_Stated goal:_
From the piece on rudeness toward tourists, pull out the passage starting with "In the same" and going on through "are being annoying.", word for word.

_Document extract:_
- - -

Yet the great pitfall of rudeness is that once one allows it in one's self, one becomes accustomed to it. Indeed, it can become a form of performance art. It might not seem that the word "elegance" could be applied to rudeness, yet during Tourist Season one may frequently witness harried commuters in open competition to see who can be the most elegantly rude to tourists. Thus, points are awarded to the clever commuter who can push through the tourists blocking the landings whispering "this way to the ticket machines" thus causing the tourists to move from their blocking point, rather than to the commuter who simply screeches "out of the frackin' way you provincial inbreds".

This too has its drawbacks... too much elegance and the level of abstraction increases. With abstraction comes incomprehensibility. It's one thing to tell a glob of tourists blocking the escalator landings "if you stand there long enough, someone will tie your laces together". It's quite another for someone to get stuck behind a glob of tourists taking up the whole width of the escalator, bend down and craftily untie shoelaces and leave them dangling over the escalator steps. Those shoelaces can get sucked into the machinery at the end of the escalator run, and that can suck people's feet into the machinery. And then the tourists will be really blocking the escalator landing.

In the same way that too much elegance and abstraction in messing with tourists can stop being a somewhat rude instruction on commuting etiquette and become little short of attempted murder, too much elegance and abstraction in other social interactions can change from helpful hints on how to get along, into outright abusiveness that has little hope of achieving the desired goal of promoting functional and polite public behavior.


Thus, it's good to be pretty straightforward and try to tell people exactly how they are offending. Simply refusing to do business with offenders quite evidently does little or nothing to cause them to see the error of their ways and work to do better. It's probably proper to try to inform people that they are being annoying.

- - -

_Data extract:_
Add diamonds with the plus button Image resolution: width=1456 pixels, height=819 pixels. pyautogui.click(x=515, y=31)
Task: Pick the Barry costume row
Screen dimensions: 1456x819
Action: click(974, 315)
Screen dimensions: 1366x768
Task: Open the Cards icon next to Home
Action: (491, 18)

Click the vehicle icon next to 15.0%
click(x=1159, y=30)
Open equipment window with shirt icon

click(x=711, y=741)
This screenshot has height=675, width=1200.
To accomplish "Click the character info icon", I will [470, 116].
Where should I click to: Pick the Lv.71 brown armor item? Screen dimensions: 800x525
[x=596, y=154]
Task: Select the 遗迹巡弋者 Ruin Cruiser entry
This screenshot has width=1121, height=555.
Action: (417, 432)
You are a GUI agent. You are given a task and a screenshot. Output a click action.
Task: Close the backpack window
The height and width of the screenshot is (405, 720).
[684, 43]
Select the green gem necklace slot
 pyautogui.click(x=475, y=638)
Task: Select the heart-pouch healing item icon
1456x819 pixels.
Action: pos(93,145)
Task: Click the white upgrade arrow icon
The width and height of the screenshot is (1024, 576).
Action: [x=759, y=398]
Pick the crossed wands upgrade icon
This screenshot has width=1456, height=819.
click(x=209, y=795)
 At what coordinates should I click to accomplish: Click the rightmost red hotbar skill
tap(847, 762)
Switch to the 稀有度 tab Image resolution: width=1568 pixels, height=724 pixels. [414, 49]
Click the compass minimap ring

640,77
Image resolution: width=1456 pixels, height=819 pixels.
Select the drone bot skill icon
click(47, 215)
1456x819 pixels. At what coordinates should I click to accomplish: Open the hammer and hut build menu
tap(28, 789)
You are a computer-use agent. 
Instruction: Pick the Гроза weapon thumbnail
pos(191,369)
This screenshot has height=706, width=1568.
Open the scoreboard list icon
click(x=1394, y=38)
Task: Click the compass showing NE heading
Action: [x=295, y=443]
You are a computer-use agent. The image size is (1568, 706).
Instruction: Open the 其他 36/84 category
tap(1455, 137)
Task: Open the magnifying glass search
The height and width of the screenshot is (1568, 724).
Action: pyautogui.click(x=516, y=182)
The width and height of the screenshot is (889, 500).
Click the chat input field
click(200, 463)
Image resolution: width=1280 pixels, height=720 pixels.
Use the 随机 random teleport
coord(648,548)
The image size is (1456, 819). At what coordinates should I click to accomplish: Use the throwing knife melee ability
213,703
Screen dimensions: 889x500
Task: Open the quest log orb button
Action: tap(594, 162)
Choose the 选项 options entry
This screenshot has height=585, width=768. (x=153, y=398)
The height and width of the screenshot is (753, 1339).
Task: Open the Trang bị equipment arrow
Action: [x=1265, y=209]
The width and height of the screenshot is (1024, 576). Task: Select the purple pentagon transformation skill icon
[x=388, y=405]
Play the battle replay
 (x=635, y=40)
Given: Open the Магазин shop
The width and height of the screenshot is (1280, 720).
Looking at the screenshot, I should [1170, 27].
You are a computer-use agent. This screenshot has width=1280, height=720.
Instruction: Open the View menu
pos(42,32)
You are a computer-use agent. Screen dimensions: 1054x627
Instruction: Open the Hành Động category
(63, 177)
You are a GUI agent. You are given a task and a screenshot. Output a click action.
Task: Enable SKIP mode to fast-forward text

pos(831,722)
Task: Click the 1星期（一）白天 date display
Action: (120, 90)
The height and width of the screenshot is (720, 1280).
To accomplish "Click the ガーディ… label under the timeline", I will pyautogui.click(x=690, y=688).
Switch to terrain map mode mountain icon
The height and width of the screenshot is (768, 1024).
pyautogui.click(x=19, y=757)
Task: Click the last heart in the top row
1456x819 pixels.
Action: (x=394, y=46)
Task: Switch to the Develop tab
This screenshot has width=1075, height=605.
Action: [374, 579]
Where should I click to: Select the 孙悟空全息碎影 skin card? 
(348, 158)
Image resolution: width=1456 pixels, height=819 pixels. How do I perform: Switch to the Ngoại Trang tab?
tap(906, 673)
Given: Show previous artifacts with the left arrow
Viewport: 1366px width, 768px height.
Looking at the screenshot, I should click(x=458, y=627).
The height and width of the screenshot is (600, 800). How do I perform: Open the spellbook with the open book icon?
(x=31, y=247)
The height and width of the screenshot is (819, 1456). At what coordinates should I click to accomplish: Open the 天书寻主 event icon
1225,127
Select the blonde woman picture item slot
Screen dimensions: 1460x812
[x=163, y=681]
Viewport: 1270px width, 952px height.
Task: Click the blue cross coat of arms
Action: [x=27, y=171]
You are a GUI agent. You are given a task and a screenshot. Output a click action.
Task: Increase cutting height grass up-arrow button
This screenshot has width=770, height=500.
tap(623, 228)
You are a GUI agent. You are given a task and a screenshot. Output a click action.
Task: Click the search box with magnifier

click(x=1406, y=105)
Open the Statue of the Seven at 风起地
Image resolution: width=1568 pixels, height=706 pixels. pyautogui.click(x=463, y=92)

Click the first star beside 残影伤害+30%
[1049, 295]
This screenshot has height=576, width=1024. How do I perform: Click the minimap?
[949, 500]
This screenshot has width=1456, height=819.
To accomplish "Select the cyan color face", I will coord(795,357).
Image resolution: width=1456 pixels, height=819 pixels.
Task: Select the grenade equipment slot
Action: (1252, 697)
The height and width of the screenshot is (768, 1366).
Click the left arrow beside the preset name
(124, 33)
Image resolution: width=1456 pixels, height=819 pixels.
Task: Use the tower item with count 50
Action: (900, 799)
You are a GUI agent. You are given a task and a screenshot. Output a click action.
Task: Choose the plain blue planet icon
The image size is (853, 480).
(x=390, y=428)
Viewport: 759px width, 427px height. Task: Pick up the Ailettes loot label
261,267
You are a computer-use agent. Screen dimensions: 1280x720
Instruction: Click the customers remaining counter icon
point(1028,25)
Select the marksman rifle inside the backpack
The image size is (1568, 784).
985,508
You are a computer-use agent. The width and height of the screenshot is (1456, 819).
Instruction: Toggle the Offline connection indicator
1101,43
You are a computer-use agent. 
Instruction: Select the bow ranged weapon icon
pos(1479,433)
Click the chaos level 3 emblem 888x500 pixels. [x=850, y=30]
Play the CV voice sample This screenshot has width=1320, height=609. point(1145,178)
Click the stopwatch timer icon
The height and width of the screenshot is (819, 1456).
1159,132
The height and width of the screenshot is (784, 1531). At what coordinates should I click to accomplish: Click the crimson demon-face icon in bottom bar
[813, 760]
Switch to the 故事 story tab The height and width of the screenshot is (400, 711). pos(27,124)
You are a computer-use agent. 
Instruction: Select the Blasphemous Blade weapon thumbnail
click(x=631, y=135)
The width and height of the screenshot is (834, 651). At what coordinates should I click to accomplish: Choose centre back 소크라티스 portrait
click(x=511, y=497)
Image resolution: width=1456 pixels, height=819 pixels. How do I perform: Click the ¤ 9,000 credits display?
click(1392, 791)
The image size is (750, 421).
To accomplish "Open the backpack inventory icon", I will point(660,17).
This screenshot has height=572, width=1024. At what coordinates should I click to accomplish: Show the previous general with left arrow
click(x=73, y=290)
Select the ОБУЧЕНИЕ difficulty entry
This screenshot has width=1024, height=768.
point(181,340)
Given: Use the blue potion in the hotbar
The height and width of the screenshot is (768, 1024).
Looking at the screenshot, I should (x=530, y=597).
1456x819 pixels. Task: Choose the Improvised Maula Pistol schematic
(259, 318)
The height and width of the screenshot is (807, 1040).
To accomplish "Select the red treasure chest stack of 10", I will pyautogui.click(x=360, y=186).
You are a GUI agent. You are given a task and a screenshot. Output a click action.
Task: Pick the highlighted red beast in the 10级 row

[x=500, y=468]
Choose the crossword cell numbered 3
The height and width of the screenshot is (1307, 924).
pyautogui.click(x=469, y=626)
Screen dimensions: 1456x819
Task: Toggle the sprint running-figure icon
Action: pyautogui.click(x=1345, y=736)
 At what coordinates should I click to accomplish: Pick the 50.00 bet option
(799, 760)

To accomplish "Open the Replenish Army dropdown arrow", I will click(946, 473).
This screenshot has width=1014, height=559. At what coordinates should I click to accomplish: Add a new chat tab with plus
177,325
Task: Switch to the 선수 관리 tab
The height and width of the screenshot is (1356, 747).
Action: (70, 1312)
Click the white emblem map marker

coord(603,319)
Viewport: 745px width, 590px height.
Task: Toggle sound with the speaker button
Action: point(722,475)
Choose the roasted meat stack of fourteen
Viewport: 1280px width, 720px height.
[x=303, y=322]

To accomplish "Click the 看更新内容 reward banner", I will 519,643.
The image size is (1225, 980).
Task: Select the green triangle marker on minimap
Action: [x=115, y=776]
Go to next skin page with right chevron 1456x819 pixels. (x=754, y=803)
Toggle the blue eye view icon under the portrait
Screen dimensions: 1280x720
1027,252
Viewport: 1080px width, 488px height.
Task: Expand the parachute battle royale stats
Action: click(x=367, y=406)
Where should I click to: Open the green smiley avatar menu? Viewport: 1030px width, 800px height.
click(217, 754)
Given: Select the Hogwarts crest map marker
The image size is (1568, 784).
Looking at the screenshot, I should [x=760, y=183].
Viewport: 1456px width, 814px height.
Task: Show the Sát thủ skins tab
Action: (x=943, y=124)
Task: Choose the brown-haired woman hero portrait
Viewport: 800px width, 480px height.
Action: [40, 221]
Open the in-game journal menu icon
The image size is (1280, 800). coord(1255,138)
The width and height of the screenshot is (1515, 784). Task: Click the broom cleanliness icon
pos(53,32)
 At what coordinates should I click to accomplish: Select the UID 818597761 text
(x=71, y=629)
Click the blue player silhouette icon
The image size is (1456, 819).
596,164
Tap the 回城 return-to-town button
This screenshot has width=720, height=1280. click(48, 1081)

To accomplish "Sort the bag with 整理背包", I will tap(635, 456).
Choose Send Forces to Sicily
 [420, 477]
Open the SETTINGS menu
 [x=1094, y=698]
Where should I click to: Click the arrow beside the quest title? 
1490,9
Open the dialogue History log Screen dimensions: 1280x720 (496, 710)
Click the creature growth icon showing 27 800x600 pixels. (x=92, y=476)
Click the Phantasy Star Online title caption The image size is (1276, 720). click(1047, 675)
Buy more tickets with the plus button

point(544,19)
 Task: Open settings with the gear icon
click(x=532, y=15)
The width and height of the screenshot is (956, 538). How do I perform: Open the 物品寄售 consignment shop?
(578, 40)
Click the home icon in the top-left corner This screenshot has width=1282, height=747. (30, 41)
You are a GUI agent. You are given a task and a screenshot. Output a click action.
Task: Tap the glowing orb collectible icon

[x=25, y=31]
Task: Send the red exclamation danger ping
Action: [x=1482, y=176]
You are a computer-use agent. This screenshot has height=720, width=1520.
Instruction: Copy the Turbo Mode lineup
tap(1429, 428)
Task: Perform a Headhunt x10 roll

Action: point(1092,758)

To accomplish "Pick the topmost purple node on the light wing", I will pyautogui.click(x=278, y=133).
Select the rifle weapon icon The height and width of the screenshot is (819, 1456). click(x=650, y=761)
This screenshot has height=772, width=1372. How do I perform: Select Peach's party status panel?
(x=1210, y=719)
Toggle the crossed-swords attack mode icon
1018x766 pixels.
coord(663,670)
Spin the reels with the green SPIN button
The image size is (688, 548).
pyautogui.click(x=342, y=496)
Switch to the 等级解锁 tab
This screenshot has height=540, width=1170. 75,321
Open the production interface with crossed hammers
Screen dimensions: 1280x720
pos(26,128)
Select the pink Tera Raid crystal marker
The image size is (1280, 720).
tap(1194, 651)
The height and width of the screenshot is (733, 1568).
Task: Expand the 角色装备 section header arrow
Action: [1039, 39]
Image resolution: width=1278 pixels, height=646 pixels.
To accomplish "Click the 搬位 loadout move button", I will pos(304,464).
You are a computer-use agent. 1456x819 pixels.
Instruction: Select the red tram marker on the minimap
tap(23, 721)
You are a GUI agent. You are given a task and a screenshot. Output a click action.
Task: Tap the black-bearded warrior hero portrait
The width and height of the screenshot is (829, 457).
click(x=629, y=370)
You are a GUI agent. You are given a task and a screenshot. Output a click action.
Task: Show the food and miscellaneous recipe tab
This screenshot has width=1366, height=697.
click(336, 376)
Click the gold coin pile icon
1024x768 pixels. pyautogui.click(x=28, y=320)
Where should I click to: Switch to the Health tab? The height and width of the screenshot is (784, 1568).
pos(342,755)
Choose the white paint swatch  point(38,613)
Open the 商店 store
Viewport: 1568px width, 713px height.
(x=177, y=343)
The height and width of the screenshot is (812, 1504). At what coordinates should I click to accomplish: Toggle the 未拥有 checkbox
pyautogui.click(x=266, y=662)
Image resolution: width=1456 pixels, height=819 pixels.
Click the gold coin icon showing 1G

- - -

_Written solution:_
In the same way that too much elegance and abstraction in messing with tourists can stop being a somewhat rude instruction on commuting etiquette and become little short of attempted murder, too much elegance and abstraction in other social interactions can change from helpful hints on how to get along, into outright abusiveness that has little hope of achieving the desired goal of promoting functional and polite public behavior.


Thus, it's good to be pretty straightforward and try to tell people exactly how they are offending. Simply refusing to do business with offenders quite evidently does little or nothing to cause them to see the error of their ways and work to do better. It's probably proper to try to inform people that they are being annoying.